## The request
Please write out, word for word, the part of the context extinction passage that opens with the words containing "Results and Discussion" and closes with "the following analyses.".

## Passage shown
==============================

The lick tubes were reinserted, and on Days 11 and 12, subjects were allowed to drink during 60-min daily sessions in the test context.

Testing

On Day 13, all subjects were tested for responding to X in the test context. Fear of the target stimulus (X) was evaluated in the same manner as in Experiments 1 and 2. Following the previously described exclusion criterion, one subject from Group Deg-Elem-Ext was eliminated from all analyses.

Results and Discussion

As shown in Figure 5, responding in the two groups, intended to control for the extinction treatment (Groups Deg-Elem-NExt and Deg-Ov-NExt), resembled the behavior of similarly treated groups in Experiment 2. That is, overshadowing treatment reduced the response-attenuating effect of degraded contingency treatment. Of note, this pattern was reversed when the training context underwent extinction. That is, both a recovery from the degraded contingency effect and a reversal of the counteractive effect of degraded contingency on overshadowing resulted from context extinction. These impressions were confirmed by the following analyses.

Figure 5.

Mean times to complete 5 cumulative seconds of drinking upon presentation of the target CS (X) in Experiment 3. See Table 3 for treatments of the four groups. Deg-Elem = degraded contingency and elemental training; Deg-Ov = degraded contingency and overshadowing; Ext = context extinction; NExt = no extinction. Error bars denote standard errors of means.

A 2 × 2 ANOVA, with training (Deg-Elem vs. Deg-Ov) and extinction (NExt vs. Ext) as factors, performed on the transformed pre-CS scores from Day 13 did not reveal any main effects or an interaction (all ps > .18). A similar ANOVA was performed on the transformed latencies during the presentation of X at test. This analysis did not reveal any main effects but detected an interaction, F(1, 43) = 38.92, p < .001, MSE = 0.112. Planned comparisons, using the overall error term from the 2 × 2 ANOVA, conducted on the CS suppression scores found that subjects in Group Deg-Elem-NExt suppressed less than did subjects in Group Deg-Ov-NExt, F(1, 43) = 25.32, p < .05. Thus, these two groups replicated the counteraction finding of Experiments 1 and 2. Moreover, Group Deg-Elem-Ext suppressed more to X than did Group Deg-Elem-NExt, thereby demonstrating recovery from the degraded contingency effect as a result of posttraining massive context extinction, F(1, 43) = 20.27, p < .05. This demonstration of recovery from the degraded contingency effect as a consequence of posttraining extinction of the training context is consistent with previous observations in the literature (Grahame, Barnet, & Miller, 1992; Kaplan & Hearst, 1985). Of note, subjects in the group trained with overshadowing and degraded contingency treatments responded like a typical overshadowing group only after massive context extinction, confirming the extended comparator hypothesis’s assumption that the counteractive effect of these two treatments occurs at test. This was supported by planned comparisons, which found that Group Deg-Ov-Ext suppressed less to the presentation of X than did Group Deg-Ov-NExt, F(1, 43) = 18.65, p < .05, and Group Deg-Elem-Ext, F(1, 43) = 14.47, p < .05. Thus, release from the effects of degraded contingency produced by context extinction revealed overshadowing.

==============================

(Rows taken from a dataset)

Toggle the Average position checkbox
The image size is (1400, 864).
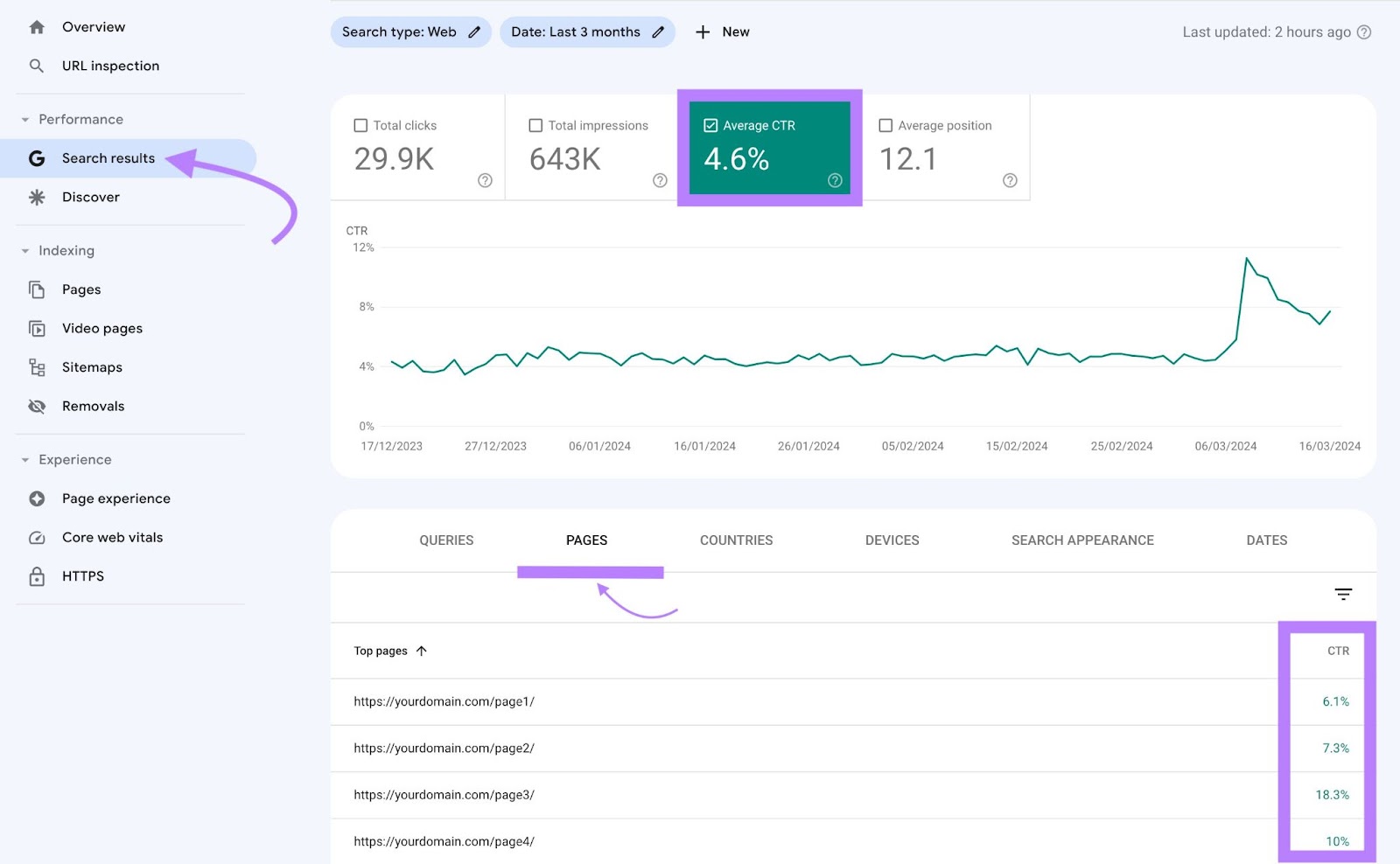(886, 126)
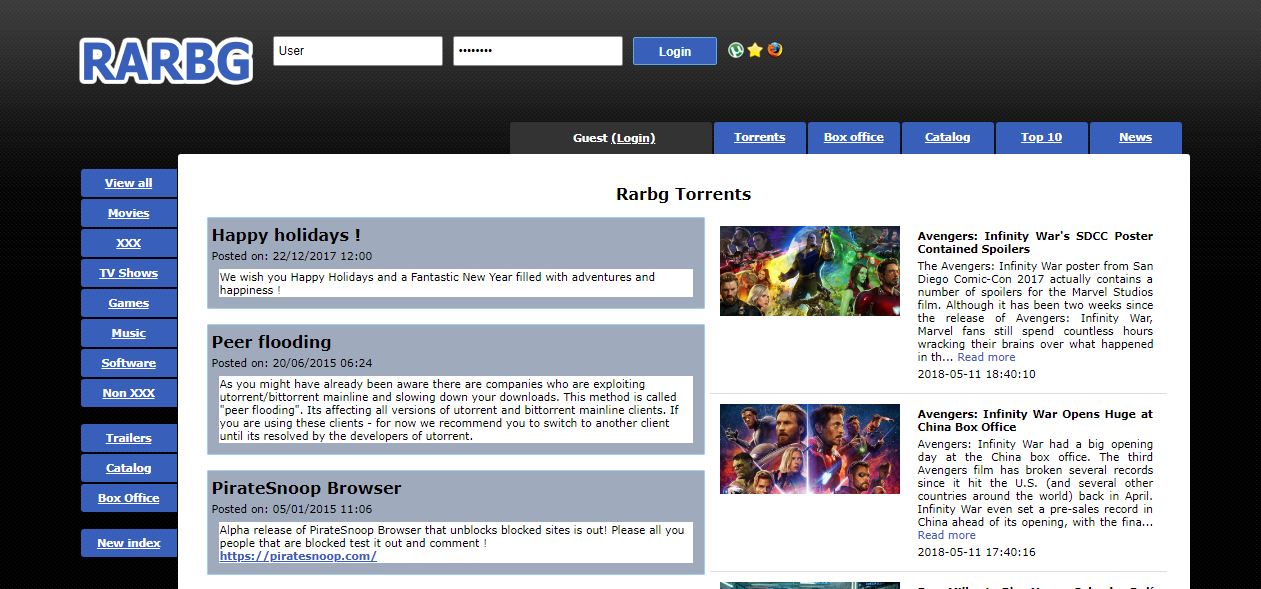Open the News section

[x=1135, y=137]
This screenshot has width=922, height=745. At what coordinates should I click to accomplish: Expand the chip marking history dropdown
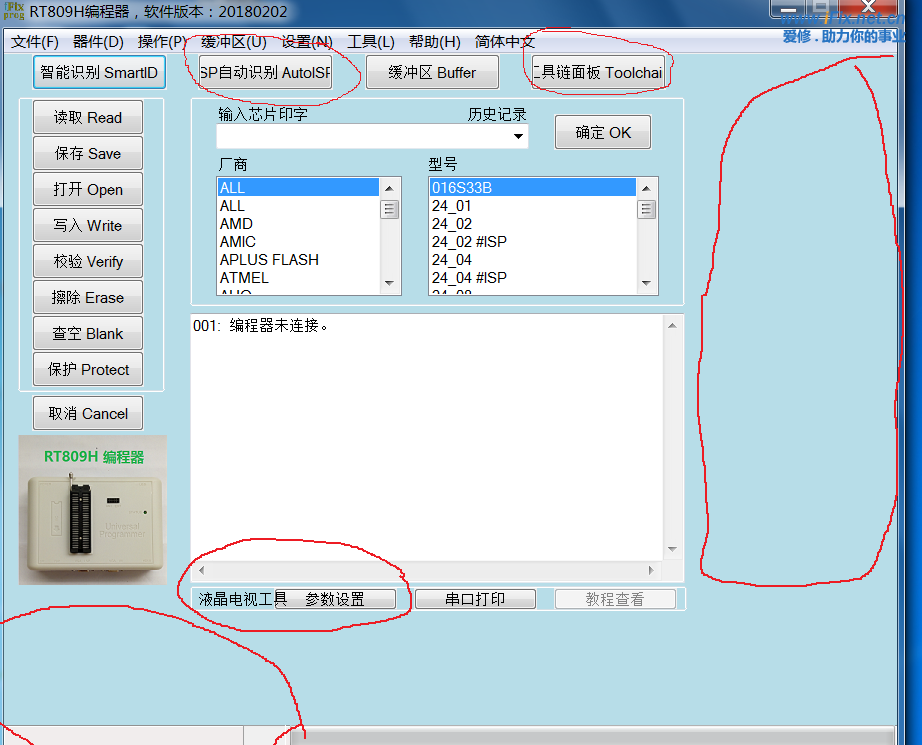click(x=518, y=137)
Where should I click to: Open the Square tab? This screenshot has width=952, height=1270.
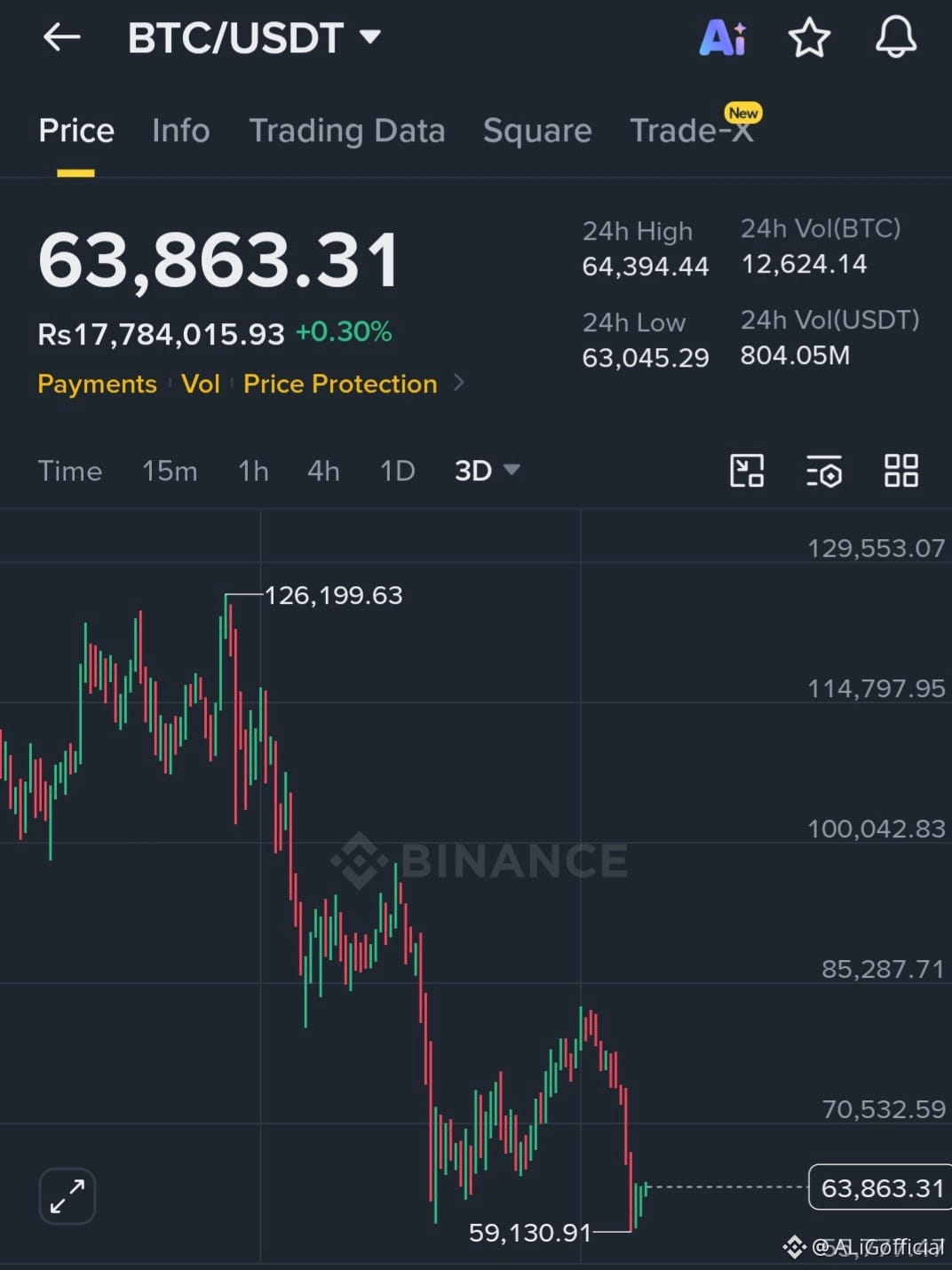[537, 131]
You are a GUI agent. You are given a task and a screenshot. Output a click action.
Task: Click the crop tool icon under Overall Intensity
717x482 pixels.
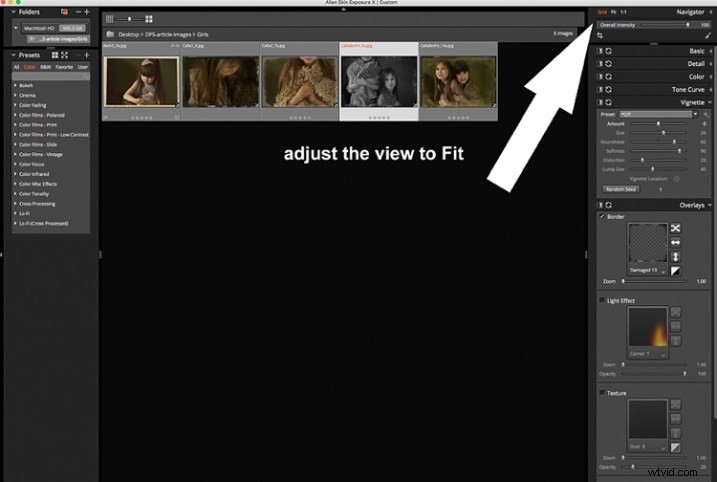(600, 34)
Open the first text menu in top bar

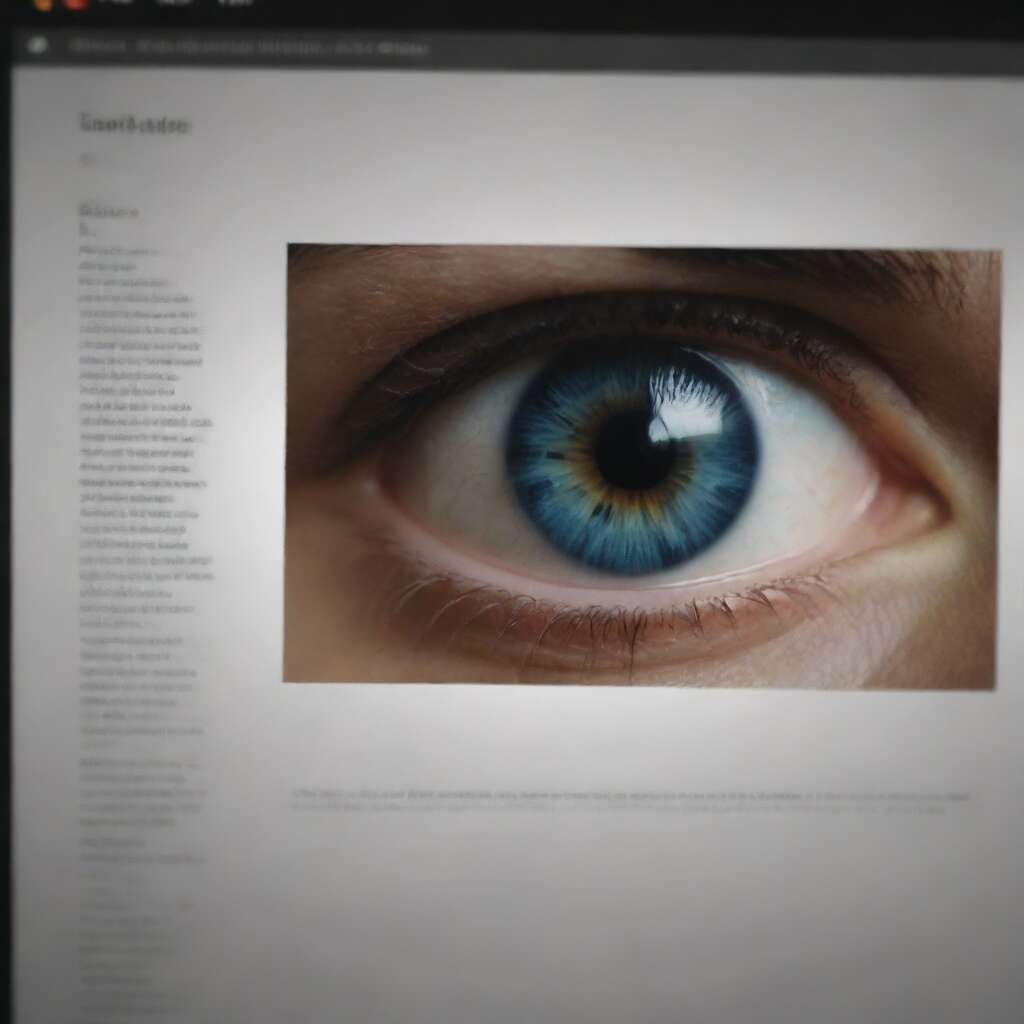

==============================

## Output for this exercise
Results and Discussion

As shown in Figure 5, responding in the two groups, intended to control for the extinction treatment (Groups Deg-Elem-NExt and Deg-Ov-NExt), resembled the behavior of similarly treated groups in Experiment 2. That is, overshadowing treatment reduced the response-attenuating effect of degraded contingency treatment. Of note, this pattern was reversed when the training context underwent extinction. That is, both a recovery from the degraded contingency effect and a reversal of the counteractive effect of degraded contingency on overshadowing resulted from context extinction. These impressions were confirmed by the following analyses.